At the briefing, Dr. Feng discussed his study, which was published April 7 in Health Affairs (Health Aff. 2014;33:683-90). It looked at hospitalization and emergency department use among more than 12,000 Medicare beneficiaries who were included in the Health and Retirement Study during 2000-2008. The study included four outcomes: 5-year hospital/ED utilization among elders with and without dementia, and hospital/ED utilization among both groups within the last year of life.

Potentially avoidable conditions were considered to be those that could have been effectively dealt with in the patients’ out-of-hospital care setting with community-based resources or within a long-term care or nursing home facility.

Some of these problems included heart failure and chronic obstructive pulmonary disease, blood pressure complications, hyper- and hypoglycemia, diabetes, dehydration or diarrhea, electrolyte imbalances, constipation or fecal impaction, urinary and respiratory tract infections (including some pneumonias), and skin ulcers. Problems relating to malnutrition and asthma also were included.

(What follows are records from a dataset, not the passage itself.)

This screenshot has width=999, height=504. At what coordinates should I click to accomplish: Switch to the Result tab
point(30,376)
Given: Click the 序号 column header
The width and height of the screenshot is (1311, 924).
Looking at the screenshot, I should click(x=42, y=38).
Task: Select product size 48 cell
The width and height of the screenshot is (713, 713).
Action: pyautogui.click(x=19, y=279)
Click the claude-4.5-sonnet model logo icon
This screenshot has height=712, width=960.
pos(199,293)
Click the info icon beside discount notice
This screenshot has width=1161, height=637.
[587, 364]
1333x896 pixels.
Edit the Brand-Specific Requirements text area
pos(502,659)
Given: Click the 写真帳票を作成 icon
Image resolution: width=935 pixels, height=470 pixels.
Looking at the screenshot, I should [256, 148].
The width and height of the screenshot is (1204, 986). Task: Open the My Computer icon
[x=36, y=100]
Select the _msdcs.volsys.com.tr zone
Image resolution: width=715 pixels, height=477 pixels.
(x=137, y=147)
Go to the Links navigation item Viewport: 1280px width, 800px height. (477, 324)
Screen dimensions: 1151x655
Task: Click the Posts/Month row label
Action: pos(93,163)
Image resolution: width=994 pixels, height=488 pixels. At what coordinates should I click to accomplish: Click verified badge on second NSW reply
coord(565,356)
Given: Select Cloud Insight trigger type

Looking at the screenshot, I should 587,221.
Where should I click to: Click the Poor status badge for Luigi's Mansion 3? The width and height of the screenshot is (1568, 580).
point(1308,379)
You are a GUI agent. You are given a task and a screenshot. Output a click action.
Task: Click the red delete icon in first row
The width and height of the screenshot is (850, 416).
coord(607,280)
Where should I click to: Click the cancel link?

There were some differences among these groups, however. "For example, acute, severe diarrhea due to gastroenteritis or food poisoning can often be managed in nursing homes without hospitalization, but patients with the same condition in the community may require hospitalization."

ED visits that resulted in admission weren’t included because the authors assumed that those represented unavoidable admissions. They conducted a multivariate analysis that controlled for age, gender, race/ethnicity, income, education, marital status, other insurance, chronic health problems, self-reported health, and the ability to perform activities of daily living.

Dementia was significantly more common among nursing home residents than among community residents (84% vs. 12%). Almost half (44%) of those who died had dementia in the last year of life.

Dr. Feng said that more than a quarter of community-dwelling elders with dementia (27%) were hospitalized each year, a rate significantly higher than that among those without dementia (19%). And, he said, significantly more of these admissions were considered potentially avoidable among dementia patients (8% vs. 5%).

Significantly more ED visits occurred among those with dementia (24% vs. 18%) with significantly more deemed potentially preventable among dementia patients (5% vs. 3%). And significantly more patients with dementia were admitted as a result of these visits (19% vs. 12%).

After adjustment for the variables, dementia was a significant contributor to all of these outcomes. Dementia patients were 74% more likely to have an avoidable hospitalization and 51% more likely to have an avoidable ED visit than were patients without dementia.

Nursing home residents also had high hospital and ED utilization each year, but there were no significant differences between those with and without dementia. Still, Dr. Feng said, "About half of these hospitalizations and ED visits might have been preventable."

Utilization skyrocketed in the last year of life, he said. About 80% of community dwellers, regardless of dementia status or living situation, had at least one hospitalization or ED visit during that time, and up to 75% of these might have been unnecessary.